The pos mutants exhibit quite different phenotypes from the other mutants influencing septum formation isolated so far. Those mutants, mainly isolated as cdc mutants, can not form septum (cdc7, cdc11, cdc14 and cdc15) (Nurse et al., 1976), deposit disorganized septum material (cdc3, cdc4, cdc8 and cdc12) (Streiblova et al., 1984), show multiple septum (cdc16) (Minet et al., 1979), or can not or can partially separate in the septation (sep1 and spl1) (Spiczki et al., 1993). In those mutants capable of forming septum, the septum positioning is not defective.
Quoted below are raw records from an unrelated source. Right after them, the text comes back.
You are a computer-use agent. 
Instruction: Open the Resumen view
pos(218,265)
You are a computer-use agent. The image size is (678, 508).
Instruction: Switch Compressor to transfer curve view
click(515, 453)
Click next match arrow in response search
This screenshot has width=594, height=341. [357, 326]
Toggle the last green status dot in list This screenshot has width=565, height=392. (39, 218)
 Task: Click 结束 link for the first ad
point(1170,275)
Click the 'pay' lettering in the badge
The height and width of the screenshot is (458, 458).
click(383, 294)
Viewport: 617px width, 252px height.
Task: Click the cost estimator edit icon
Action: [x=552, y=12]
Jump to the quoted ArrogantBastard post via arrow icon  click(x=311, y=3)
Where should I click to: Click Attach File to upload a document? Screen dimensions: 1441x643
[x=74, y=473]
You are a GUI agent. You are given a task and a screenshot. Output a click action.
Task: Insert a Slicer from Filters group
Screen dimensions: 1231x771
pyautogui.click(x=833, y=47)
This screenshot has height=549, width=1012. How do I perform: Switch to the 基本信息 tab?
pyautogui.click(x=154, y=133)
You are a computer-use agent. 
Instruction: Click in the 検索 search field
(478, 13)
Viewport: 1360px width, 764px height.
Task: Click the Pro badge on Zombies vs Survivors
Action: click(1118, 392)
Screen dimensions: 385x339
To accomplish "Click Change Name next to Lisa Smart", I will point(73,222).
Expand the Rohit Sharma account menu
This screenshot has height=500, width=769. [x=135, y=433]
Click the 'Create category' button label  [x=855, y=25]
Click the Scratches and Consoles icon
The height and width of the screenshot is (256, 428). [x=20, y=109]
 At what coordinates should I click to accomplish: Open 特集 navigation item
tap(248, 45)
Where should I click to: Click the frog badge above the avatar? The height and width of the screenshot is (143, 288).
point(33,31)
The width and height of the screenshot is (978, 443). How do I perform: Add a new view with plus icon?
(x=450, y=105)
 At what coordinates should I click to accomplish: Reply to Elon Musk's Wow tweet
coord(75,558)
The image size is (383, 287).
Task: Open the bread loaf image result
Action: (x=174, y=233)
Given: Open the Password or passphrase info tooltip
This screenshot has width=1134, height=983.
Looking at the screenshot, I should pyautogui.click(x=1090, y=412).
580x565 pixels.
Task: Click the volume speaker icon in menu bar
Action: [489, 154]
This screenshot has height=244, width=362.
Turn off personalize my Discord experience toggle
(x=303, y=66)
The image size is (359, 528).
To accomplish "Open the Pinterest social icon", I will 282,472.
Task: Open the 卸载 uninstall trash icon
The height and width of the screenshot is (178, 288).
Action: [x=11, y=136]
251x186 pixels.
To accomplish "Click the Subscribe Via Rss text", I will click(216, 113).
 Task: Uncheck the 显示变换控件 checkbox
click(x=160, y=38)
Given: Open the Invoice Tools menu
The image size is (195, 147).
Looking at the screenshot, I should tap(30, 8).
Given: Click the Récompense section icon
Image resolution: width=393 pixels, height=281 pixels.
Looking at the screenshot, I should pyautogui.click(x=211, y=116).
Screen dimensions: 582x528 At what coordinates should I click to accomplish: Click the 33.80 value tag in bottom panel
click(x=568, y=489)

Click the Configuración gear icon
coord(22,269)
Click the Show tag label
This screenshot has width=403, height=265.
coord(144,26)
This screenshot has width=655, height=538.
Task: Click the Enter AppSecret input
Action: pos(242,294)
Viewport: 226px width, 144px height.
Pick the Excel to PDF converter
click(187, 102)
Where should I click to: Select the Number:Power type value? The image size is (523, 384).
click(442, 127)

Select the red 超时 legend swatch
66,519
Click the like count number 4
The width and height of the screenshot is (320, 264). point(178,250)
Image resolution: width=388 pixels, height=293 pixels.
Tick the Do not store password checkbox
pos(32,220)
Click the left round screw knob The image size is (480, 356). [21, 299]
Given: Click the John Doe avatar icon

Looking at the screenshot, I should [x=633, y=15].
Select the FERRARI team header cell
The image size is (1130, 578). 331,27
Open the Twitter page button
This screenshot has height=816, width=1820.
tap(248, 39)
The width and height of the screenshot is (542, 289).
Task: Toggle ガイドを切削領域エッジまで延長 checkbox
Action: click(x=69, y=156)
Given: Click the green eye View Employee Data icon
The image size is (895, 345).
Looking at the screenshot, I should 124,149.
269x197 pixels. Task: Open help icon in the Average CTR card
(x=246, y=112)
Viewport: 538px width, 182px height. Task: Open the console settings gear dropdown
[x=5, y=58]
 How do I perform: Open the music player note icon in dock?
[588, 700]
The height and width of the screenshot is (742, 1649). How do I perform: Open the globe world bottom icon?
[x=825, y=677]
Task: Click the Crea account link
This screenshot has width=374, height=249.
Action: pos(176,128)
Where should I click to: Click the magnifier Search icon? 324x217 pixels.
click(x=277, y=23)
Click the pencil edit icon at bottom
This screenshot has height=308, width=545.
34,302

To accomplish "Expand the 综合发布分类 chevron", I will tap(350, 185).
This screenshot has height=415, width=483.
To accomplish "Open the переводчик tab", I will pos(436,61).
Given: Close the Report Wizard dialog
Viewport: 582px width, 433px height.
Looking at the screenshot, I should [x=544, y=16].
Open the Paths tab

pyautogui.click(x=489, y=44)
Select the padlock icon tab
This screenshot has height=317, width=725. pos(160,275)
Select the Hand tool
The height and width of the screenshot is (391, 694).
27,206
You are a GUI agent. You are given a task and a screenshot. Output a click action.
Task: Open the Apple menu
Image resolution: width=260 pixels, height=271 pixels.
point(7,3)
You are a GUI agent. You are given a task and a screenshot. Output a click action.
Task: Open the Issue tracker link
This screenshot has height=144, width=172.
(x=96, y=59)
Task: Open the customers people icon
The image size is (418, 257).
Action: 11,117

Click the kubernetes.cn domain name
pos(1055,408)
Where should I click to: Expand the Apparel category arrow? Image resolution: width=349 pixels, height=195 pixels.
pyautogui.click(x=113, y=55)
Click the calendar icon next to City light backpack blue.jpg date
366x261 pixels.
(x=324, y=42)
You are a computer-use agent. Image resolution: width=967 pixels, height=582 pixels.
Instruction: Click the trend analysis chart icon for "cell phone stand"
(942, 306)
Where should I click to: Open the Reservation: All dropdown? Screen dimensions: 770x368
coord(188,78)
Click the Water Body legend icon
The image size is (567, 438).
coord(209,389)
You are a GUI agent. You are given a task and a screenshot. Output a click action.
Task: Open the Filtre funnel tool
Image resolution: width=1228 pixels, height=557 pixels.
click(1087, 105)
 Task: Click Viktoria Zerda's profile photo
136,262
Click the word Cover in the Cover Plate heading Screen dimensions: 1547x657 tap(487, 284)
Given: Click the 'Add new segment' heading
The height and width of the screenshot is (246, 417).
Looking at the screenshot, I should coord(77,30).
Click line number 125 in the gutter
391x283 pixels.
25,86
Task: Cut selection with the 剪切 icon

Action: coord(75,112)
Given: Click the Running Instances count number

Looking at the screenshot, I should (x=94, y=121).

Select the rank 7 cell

Therefore, it is unlikely that the gene products are directly implicated in the positioning of septum.

In transition from mitosis to cytokinesis, many events occur concerning initiation of cytokinesis as well as positioning of the division plane. Recently, it is suggested that protein phosphorylation regulates the initiation events, using the inhibitor of myosin light chain kinase, ML-9 (Mabuchi and Takano-Ohmuro, 1990) and that of protein phosphatases, calyculin A (Tosuji et al., 1992). It is also suggested that a small G-protein, rho, is involved in the events (Kishi et al., 1993; Mabuchi et al., 1993). Furthermore, uncoordinated cytokinesis cuts an undivided nucleus in the cut mutants, thus cut gene products may play a role in the initiation process (Hirano et al., 1986; Samijima et al., 1993). Initiation of furrow formation occurs at the site defined by preceding positioning process, so it is likely to interact between the factors concerning positioning and the initiation processes. The investigation of pos gene products, combined with that of the factor for the initiation, will lead to elucidating coordination between mitosis and cytokinesis. We are now attempting to identify pos gene products using molecular genetic techniques.